High Energy Foods

Published by fitdadsover40 on

high energy foods

Most of us over 40 and older can attest to the feeling of low energy sometimes during they day often in the afternoon or early evening. If your low energy is not related to a medical condition, there are some foods you can try to increase your energy levels.

High energy foods are foods that provide a lot of energy in the form of calories per serving. They are often high in carbohydrates, which are the body’s primary source of energy, but they can also be high in fat or protein.

Examples of high energy foods include:

  1. Nuts and nut butters: Almonds, peanuts, cashews, and other nuts are high in healthy fats, protein, and fiber. Nut butters, such as peanut butter or almond butter, are also high in calories and can provide a quick energy boost.
  2. Dried fruits: Dried fruits, such as raisins, dates, and figs, are high in natural sugars and can provide a quick burst of energy.
  3. Whole grains: Whole grain foods like oatmeal, quinoa, and brown rice are high in complex carbohydrates that provide sustained energy throughout the day.
  4. Fatty fish: Fatty fish, like salmon and tuna, are high in healthy fats and protein, which can provide sustained energy.
  5. Energy bars: Energy bars are a convenient, portable option for a quick energy boost, but it’s important to choose ones with healthy ingredients and avoid those high in added sugars.
  6. Bananas: Bananas are a good source of natural sugars, potassium, and fiber, making them a great choice for a pre-workout snack or mid-day energy boost.
  7. Sweet Potatoes: Sweet potatoes are a nutritional powerhouse that can give a rocket boost to your energy level. They are rich in iron, magnesium, and vitamin C, which is an essential nutrient for energy production. In addition to these nutrients, sweet potatoes are also packed with fiber in the form of complex carbs, which further enhances their energy-boosting capabilities.
  8. Avocados: Avocados are considered a superfood due to their abundance of beneficial nutrients. They are an excellent source of “good” fats, fiber, and B vitamins. In fact, approximately 85% of the fat in avocados comes from monounsaturated and polyunsaturated fatty acids, which are known to enhance healthy blood-fat levels and improve nutrient absorption. Furthermore, around 80% of the carbohydrate content found in avocados is comprised of fiber, providing a delicious source of long-lasting energy.
  9. Kale: Instead of using iceberg lettuce, consider using kale as the base for your salad to add more nutrients and energy. Kale can also be a versatile ingredient, as it can be sautéed as a side dish, chopped into soups, or mixed with whole-wheat pasta. Additionally, kale contains L-tyrosine, an amino acid that may help improve your mental clarity, along with a range of antioxidants and fiber that can keep you feeling full and stabilize your blood sugar levels.
  10. Hummus: Hummus is a rich source of protein, fiber, vitamins, and minerals. Chickpeas, the main ingredient of hummus, are an excellent source of plant-based protein, which makes it a great choice for vegans and vegetarians. It is an excellent option for a mid-afternoon snack when paired with nutrient-dense vegetables, like red pepper strips or carrot sticks. Additionally, it can be used as a healthier alternative to mayonnaise when used as a spread for sandwiches.
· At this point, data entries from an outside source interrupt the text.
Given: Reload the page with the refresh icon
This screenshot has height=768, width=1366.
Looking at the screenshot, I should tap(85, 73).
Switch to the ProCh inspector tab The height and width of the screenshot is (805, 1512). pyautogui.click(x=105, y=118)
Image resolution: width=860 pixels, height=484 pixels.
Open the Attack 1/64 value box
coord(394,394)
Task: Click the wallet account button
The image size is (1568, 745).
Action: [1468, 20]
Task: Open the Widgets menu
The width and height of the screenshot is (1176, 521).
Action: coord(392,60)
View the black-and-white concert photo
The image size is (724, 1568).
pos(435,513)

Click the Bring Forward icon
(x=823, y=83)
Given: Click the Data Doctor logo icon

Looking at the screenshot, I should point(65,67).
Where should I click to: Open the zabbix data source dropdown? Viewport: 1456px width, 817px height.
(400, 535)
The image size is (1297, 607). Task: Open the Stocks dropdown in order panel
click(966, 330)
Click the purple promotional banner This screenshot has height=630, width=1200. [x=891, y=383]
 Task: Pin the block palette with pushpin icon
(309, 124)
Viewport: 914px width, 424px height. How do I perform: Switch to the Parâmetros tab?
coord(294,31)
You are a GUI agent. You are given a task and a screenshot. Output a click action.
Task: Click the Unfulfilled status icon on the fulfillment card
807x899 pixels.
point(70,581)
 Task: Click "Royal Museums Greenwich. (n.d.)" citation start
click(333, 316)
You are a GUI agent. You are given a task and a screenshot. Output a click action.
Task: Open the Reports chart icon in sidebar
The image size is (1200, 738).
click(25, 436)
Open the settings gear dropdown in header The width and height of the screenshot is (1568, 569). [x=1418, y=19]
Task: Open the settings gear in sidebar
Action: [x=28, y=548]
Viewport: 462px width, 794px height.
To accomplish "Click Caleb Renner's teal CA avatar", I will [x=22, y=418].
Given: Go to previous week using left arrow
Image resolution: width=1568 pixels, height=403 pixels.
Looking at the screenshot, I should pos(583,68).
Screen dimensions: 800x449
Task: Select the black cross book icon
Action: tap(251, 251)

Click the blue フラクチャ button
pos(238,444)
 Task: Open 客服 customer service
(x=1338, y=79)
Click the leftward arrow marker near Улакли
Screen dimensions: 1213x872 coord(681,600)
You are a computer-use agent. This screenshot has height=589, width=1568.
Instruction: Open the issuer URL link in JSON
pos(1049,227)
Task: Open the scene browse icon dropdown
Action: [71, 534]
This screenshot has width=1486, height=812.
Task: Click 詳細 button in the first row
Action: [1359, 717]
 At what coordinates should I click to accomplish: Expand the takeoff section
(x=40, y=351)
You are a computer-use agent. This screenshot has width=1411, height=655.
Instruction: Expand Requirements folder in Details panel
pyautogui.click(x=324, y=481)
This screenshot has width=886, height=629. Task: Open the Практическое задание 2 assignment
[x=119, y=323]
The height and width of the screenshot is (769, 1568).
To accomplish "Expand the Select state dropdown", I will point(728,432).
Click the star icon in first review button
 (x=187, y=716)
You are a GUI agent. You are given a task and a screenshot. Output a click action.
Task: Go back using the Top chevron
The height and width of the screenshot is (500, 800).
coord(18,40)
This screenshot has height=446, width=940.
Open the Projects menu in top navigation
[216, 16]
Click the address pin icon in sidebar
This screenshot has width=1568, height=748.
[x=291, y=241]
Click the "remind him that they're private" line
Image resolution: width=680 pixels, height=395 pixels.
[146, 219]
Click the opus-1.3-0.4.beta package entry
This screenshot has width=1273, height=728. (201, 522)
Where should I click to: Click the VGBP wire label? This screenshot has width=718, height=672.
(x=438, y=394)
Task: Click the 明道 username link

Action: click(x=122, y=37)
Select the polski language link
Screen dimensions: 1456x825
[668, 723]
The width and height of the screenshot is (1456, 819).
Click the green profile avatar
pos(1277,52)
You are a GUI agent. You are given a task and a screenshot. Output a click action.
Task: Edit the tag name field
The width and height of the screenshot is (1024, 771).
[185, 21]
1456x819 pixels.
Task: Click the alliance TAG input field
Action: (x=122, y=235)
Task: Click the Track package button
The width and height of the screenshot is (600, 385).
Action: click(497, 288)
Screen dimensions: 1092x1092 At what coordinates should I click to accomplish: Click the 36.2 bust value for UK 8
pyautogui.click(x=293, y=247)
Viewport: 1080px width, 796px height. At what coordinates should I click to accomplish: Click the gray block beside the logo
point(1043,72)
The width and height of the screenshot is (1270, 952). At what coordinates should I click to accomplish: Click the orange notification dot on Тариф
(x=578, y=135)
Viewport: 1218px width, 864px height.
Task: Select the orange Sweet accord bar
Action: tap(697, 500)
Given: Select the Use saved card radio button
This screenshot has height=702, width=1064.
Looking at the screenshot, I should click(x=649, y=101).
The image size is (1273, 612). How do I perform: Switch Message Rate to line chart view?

Some other remedies for low energy are:

  • Get enough sleep: Lack of sleep is a common cause of low energy, so make sure you’re getting enough restful sleep each night.
  • Exercise regularly: Regular exercise can help boost your energy levels and improve your overall health.
  • Stay hydrated: Dehydration can make you feel sluggish and tired, so make sure you’re drinking enough water throughout the day.
  • Reduce stress: Chronic stress can drain your energy levels, so try to find ways to manage stress, such as through meditation, yoga, or deep breathing exercises.
  • Consider supplements: Certain supplements, such as iron or vitamin B12, may help if you have a deficiency that’s causing your low energy levels. However, it’s best to consult with a healthcare professional before taking any supplements.

Disclaimer: Always consult your doctor before trying anything mentioned in this article. All information in this email is intended for educational use only and is not a substitute for professional medical advice, diagnosis, or treatment. Fit Dads Over 40 is not responsible for the accuracy, completeness, suitability, or validity of any information in this article.